During the graduation ceremony of the 66th session of The American Legion Boys Nation program, congratulatory remarks were provided by staff members to the 98 young men for their outstanding achievement. Boys Nation president Jonathan Hess, from Tuscaloosa, Ala., also provided closing remarks on the values and morals that the program ministers to today’s generation.

"Here we stand, gentleman, at the end of our Boys Nation journey. Only a week ago, all 98 of us set out from homes all across this great country. We brought different ideas, different goals and different outlooks on life with us. And all 98 of us sat down in this room together, not even knowing each other’s names, and tackled the greatest problems facing our country. We crafted party platforms that somehow fit both staunch conservatives and stout liberals. We elected our own leaders and debated on some of the most controversial issues of our time with more mutual respect than our lawmakers on Capitol Hill could ever hope to achieve.

"In an era when parties and politics create inefficiency and gridlock, we put aside labels and truly decided what we thought would be best for our country. In a time when animosity prevents democracy, we stepped across the aisle and shook hands with those whose ideas differed from our own. We did not contest, we compromised; we did not argue, we debated. Although our conduct and decorum are commendable, our accomplishments are even more so.

"Education and energy, ethics and capital punishment – our senate created laws directly addressing these problems of our nation. And no major area of government left our focus. We debated moving arms production exclusively to our home soil; we discussed overwhelming taxes on farms passed down from generation to generation; and we passed laws requiring nonprofits to actually disclose how much of their acquired donations help those who need it the most. But the bills we passed are not the most memorable part of the program.

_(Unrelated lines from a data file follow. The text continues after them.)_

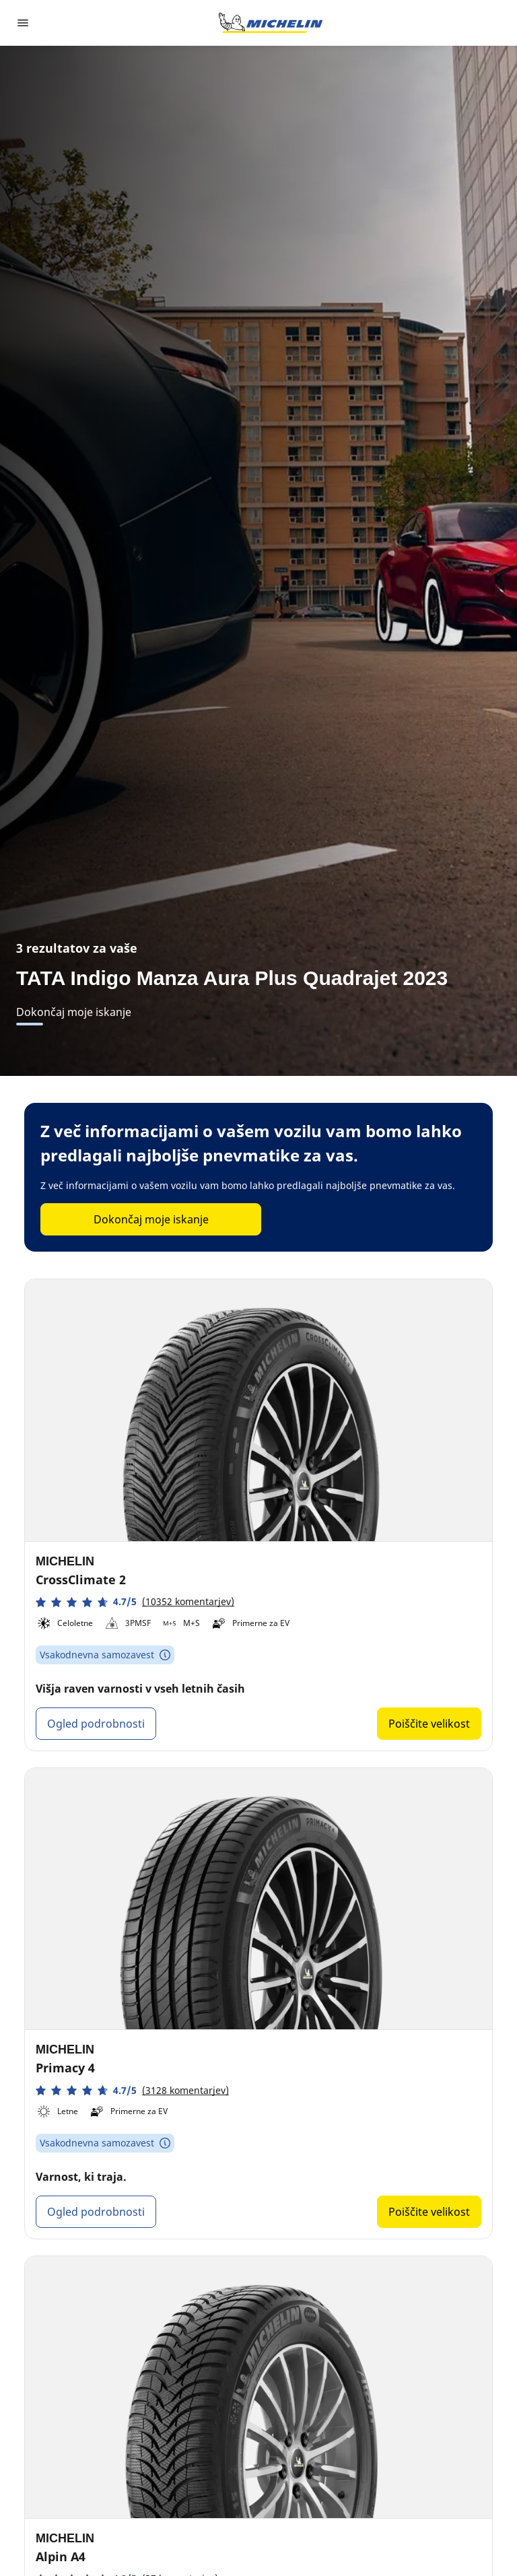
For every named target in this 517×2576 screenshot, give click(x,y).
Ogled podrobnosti (96, 1723)
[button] (135, 1602)
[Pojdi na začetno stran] (270, 23)
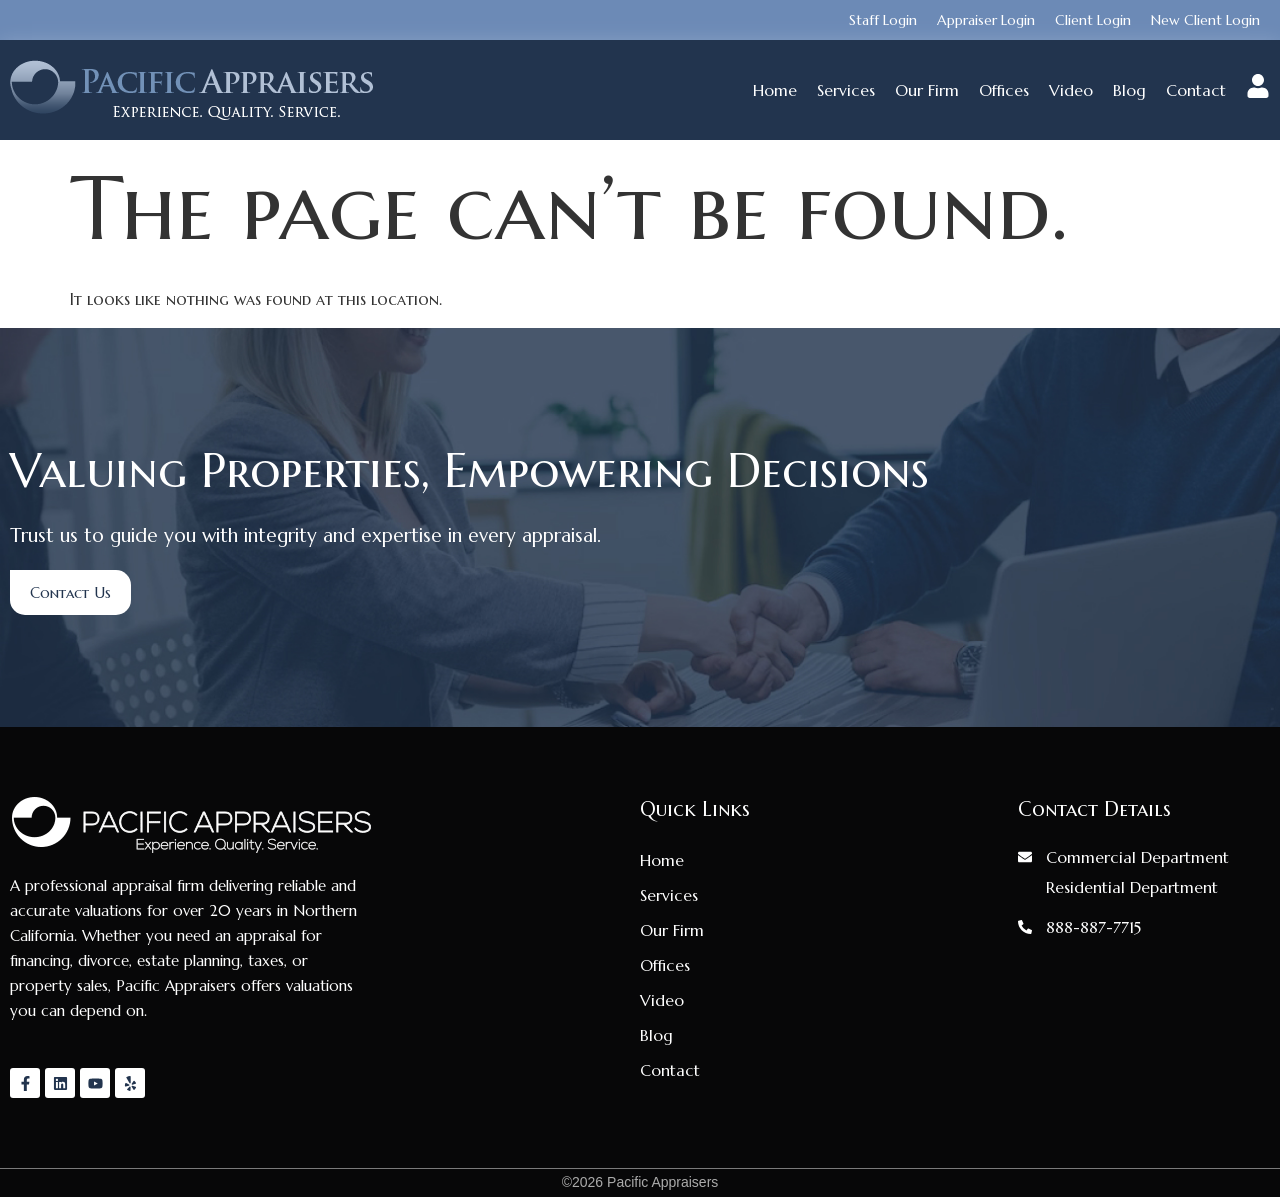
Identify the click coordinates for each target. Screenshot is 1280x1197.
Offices (1004, 90)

"Who stands at the front of this room will eventually be forgotten; the record of laws passed will not stand the test of time. The relationships that we have made here will stay with us for the rest of our lives. Walking through memorials with our dedicated Legion staff; strategizing for campaigns with close friends; even just enjoying a meal with friends from other states — these are the things that will stick with us for years to come.

"Lifelong connections are forged at Boys Nation and rewarding friendships that will last decades. None of these things would be remotely possible without the entire support of The American Legion — an organization comprised of men who have worn the uniform and fought fearlessly for our great nation, even under fear of death. This organization not only serves its own members, but all the youth in the country through its leadership programs. I speak for every delegate here in thanking The American Legion for their dedicated service.

"Oftentimes we hear the cliché that the journey is more important than its destination. I feel that our destination is just as critical as our journey. We have enjoyed our Boys Nation journey. We learned, made friends and forged connections during our stay here in Washington. But in a way, this journey was about ourselves — we were the ones who grew, we were the ones who learned. Now, we have reached our destination, and we must give back.

"It is time for us to lead, for us to succeed. It is no longer the time to merely talk about the solutions to the problems of this nation; it is time to solve the problems of this nation. Service is the destination of our Boys Nation journey – a week that shapes a lifetime."